The uniform harkens back to the "greatest generation" of Soldiers who fought during World War II. “For the past year, I’ve been wearing the Army Greens,” said Army Vice Chief Of Staff Gen. Joseph M. Martin. “Wherever I go, people tell me they love the uniform.
“As we transition to the next phase of the rollout,” he added, “I’m excited for the Soldiers who are about to receive the uniform. I think that when they see themselves in the mirror they’ll feel connected to the Soldiers of the past and realize they’re writing the next chapter of what people feel about our Army.”
Personnel in basic and one-station unit training should receive the AGSU beginning in the first quarter of FY21, said Lt. Col. Naim Lee, product manager of Soldier Clothing and Individual Equipment at Program Executive Office Soldier.
Fort Sill, Okla., will be the first training location to issue the uniform, shortly followed by Fort Leonard Wood, Mo.; Fort Benning, Ga.; and Fort Jackson, S.C., he added.
The Army had originally planned to begin issuing the uniforms at IET locations before the end of this fiscal year; however, Lee said, setbacks during production related to COVID-19 forced a delay in the rollout process.

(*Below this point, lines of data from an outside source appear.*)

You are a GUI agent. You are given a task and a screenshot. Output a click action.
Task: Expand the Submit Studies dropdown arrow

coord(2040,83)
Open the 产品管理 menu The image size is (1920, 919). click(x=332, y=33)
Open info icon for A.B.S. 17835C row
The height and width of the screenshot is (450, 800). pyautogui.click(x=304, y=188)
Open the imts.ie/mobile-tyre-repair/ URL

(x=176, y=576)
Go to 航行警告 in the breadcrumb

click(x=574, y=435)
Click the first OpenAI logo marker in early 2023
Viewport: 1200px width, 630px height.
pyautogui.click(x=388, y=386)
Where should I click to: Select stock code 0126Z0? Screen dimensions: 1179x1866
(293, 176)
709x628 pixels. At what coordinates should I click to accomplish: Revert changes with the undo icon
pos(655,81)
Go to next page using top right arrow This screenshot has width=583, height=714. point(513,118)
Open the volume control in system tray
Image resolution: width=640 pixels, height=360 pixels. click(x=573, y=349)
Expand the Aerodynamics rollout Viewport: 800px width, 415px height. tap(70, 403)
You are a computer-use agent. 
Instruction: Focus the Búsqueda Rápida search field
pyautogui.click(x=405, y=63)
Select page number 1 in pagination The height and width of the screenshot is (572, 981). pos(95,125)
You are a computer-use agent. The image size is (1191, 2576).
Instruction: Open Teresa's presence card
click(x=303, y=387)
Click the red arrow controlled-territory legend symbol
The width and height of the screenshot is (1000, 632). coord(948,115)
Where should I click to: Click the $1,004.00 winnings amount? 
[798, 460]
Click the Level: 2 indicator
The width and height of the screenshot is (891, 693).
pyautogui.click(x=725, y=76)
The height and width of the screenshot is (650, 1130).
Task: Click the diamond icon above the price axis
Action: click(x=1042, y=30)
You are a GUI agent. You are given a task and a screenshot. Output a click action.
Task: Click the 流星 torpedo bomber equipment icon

Soldiers attending the Army’s Recruiting and Retention College at Fort Knox, Ky., started to receive their AGSUs earlier this month, he said. The Army is continuing to work through its distribution and production channels to ensure all recruiters are issued the uniform starting in November through April 2021.
"The Army prioritized recruiters and drill sergeants because they serve as the face of the force,” Lee said.
After a select group of recruiters were able to wear the uniform as part of a pilot, they indicated how it may help attract quality applicants. It also could inspire the next generation of leaders by connecting the “all-volunteer force” to its historical lineage, Lee said
Moving forward, the Army and Air Force Exchange Service will supply the new uniform through a wave-based rollout approach, Lee said. The majority of the military stores in the U.S. are scheduled to have the merchandise by December. Stores in Alaska, Europe, Japan and South Korea – along with National Guard and Reserve military clothing locations – should have it in-stock by February.
The mandatory wear date for all Soldiers is Oct. 1, 2027.
Active-duty enlisted Soldiers, including activated Guardsmen and Reservists, will continue to receive their annual clothing-replacement allowance to offset the new uniform’s cost, Lee said. Other Guard and Reserve Soldiers will begin receiving uniforms no later than the fourth quarter of FY21.
The Army is currently the only service without an everyday business uniform. The version commonly known as dress blues was considered an optional purchase item prior to 2008. Over time, leaders realized the Army Service Uniform was too formal for everyday business use. With the launch of the AGSU, Soldiers will now have an office-work apparel option that will set an appropriate standard for professionalism, Lee said.
Eventually, the Army will stop issuing dress blues to Soldiers. The uniform will continue to be optional and serve as a dress wear for events requiring formal attire.
As the Army delivers its new uniform, PEO Soldier will continue to conduct limited user testing and evaluations through May 2021, Lee further noted. Early in the development process, the Army held an all-female uniform board that determined the design, components, features and fit of their version of the AGSU. PEO Soldier officials said it allows for an elective skirt and shoe wear option. In January, leaders held an additional uniform board to solidify minor changes to the uniform that were identified during ongoing user evaluations.
“Soldiers shared how the uniform is a better fit to their body,” when compared to the ASU, Lee said. “In terms of comfort, we made changes through the limited user evaluation feedback process” to improve the Army Greens.
Feedback will continue to be solicited from a larger Army population, specifically from Soldiers who wear the uniform often. Through this process, program leads will shape future iterations of the ensemble to accommodate different body types or make improvements to the product’s longevity.
“We have teams that will receive feedback through Soldier touchpoints,” Lee said. “Given the current environment (with COVID-19), we will have to incorporate other forms of communication. Beyond that, though, Soldiers seem to be enjoying this new uniform and are eager to go out and get it. We can't get it to them fast enough.”